::: Record excerpts

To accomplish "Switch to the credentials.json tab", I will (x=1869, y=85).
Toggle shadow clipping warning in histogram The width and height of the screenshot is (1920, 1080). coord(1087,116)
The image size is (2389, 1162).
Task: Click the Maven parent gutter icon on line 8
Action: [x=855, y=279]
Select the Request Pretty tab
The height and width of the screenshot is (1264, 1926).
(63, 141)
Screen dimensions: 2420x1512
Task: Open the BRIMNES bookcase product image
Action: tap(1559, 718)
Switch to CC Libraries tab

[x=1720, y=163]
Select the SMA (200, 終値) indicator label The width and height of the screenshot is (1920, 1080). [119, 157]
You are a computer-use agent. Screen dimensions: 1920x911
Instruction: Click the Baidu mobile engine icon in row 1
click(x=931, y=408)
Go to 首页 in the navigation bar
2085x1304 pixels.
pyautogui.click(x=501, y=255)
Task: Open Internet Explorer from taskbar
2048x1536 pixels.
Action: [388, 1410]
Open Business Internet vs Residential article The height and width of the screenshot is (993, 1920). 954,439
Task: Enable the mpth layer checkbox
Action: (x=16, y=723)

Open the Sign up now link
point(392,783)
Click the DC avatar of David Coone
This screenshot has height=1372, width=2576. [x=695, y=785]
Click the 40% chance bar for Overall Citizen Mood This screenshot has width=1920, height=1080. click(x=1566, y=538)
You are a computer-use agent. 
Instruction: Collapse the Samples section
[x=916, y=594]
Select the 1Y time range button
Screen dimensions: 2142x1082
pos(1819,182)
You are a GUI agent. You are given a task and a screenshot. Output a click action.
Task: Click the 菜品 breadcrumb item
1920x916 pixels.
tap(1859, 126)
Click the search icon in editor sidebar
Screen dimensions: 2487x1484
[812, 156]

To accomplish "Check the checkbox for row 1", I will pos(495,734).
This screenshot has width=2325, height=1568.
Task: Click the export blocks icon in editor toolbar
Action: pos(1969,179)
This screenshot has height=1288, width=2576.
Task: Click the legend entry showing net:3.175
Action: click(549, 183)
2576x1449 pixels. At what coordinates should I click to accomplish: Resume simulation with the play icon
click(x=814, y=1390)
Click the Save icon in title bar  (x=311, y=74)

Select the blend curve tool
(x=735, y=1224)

::::::

Activity: Write out each line above containing "computer".

Finished task:
You are a computer-use agent. Screen dimensions: 1920x911
You are a computer-use agent. 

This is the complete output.